Surgical intervention, however, has not only been aimed at the stomach. The fat cells themselves (the adipocytes) have more recently been the direct target of surgery using the technique of liposuction. This simply means that the surgeon uses a powerful vacuum suction mechanism to suck out the cells from deposits under the skin after they have been softened and dispersed either by the injection of enzymes or with powerful ultrasound probes. One reason why this direct approach works is that, in adults at least, the fat cells don’t seem to grow back. Several attempts to count the numbers of fat cells in fat and thin adults have concluded that the main difference between them is not the number of fat cells but their size. To the extent that this is true, it does provide an explanation both for the long term effects observed with liposuction and for the permanent loss of fat tissue in some rare diseases.

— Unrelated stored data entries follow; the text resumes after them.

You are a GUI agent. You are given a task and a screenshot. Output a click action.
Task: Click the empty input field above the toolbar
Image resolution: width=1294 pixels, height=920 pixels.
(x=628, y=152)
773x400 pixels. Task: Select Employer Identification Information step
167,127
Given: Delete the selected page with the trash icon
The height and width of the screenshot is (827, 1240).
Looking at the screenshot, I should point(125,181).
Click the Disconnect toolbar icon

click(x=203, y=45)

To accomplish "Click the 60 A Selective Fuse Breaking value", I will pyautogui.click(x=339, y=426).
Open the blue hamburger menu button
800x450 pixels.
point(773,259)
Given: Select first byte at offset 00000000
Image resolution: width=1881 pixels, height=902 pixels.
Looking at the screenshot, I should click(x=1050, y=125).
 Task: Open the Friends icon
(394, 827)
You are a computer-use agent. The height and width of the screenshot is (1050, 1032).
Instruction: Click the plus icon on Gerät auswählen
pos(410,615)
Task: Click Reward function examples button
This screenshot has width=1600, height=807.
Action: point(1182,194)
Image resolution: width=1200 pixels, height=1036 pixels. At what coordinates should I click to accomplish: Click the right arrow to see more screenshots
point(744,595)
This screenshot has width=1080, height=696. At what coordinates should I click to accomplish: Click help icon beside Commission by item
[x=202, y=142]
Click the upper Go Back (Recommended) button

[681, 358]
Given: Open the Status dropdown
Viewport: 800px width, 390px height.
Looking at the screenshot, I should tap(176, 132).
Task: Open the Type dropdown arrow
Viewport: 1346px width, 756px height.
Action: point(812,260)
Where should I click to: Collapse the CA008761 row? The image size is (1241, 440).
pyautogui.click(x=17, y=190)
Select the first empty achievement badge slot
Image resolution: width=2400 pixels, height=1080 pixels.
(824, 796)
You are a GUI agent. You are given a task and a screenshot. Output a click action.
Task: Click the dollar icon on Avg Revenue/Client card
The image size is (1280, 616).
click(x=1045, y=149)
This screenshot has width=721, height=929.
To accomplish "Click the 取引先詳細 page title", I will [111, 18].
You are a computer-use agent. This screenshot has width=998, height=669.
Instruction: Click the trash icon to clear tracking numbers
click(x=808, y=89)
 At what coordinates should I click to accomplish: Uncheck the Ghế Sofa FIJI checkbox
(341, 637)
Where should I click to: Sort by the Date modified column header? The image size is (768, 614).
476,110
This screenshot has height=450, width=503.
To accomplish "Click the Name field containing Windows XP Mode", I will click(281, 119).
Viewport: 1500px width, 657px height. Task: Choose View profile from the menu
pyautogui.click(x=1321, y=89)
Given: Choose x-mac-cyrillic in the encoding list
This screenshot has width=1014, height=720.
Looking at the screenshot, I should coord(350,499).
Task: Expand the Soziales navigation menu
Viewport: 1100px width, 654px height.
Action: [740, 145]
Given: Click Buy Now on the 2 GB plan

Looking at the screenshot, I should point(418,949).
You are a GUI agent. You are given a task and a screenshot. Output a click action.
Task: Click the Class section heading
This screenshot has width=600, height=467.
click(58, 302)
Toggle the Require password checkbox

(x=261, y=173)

Fat cells then basically act as reservoirs for fat storage. Like reservoirs they can be empty or full of fat and to a surprising extent they appear to be removable without harmful side effects. I say surprising because any cells that we have are only there because they gave some advantage, at least at some point in human evolution. This advantage basically seems to be that humans have the capacity to survive through conditions of feast and famine by using the fat reservoirs. In affluent countries this capacity now seems, to an increasing proportion of the population, to work to our disadvantage – there just aren’t enough famines!
Liposuction is to date the only approach that directly reduces fat cell numbers in humans. A form of biological liposuction is, however, also theoretically possible and the development of this technique (pioneered at the Hannah Research Institute in Scotland) is the goal of a newly formed biotechnology company, ObeSys. Essentially biological liposuction works because it is possible to trick the immune defences into thinking that the fat cells are appropriate targets for elimination. The deception is achieved using antibodies, highly specialised protein molecules that stick to, and so mark only the fat cells. Many animals, ranging from rats to pigs and sheep, have been treated in this way and reductions in the number of fat cells and in the percentage of body fat have occurred. It thus seems possible that at some point in the not too distant future biological liposuction will provide another, and arguably complementary, approach to the treatment of human and animal obesity.
As we move towards a new millennium many scientists, at least the more optimistic amongst them, are beginning to believe that science, and specifically molecular biology, will ultimately provide the “cure” for obesity. In the meantime, managing obesity involves recognising that the health hazards of moderate obesity can be overstated and probably do not justify drastic calorie-restricted diets that are ineffective and even counter-productive. Sensible food choices and regular exercise will, for most people, almost always be preferable to calorie restriction or to any pharmaceutical or surgical intervention.